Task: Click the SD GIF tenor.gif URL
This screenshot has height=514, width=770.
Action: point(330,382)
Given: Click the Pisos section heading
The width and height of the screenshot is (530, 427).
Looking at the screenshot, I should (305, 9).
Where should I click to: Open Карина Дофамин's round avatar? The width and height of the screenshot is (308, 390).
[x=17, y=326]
────────────────────────────────────────
▶ The task
Every record must appear in the answer exactly as it appears above.

▶ Answer box
Task: Click the SD GIF tenor.gif URL
This screenshot has height=514, width=770.
Action: point(330,382)
Given: Click the Pisos section heading
The width and height of the screenshot is (530, 427).
Looking at the screenshot, I should (305, 9).
Where should I click to: Open Карина Дофамин's round avatar? The width and height of the screenshot is (308, 390).
[x=17, y=326]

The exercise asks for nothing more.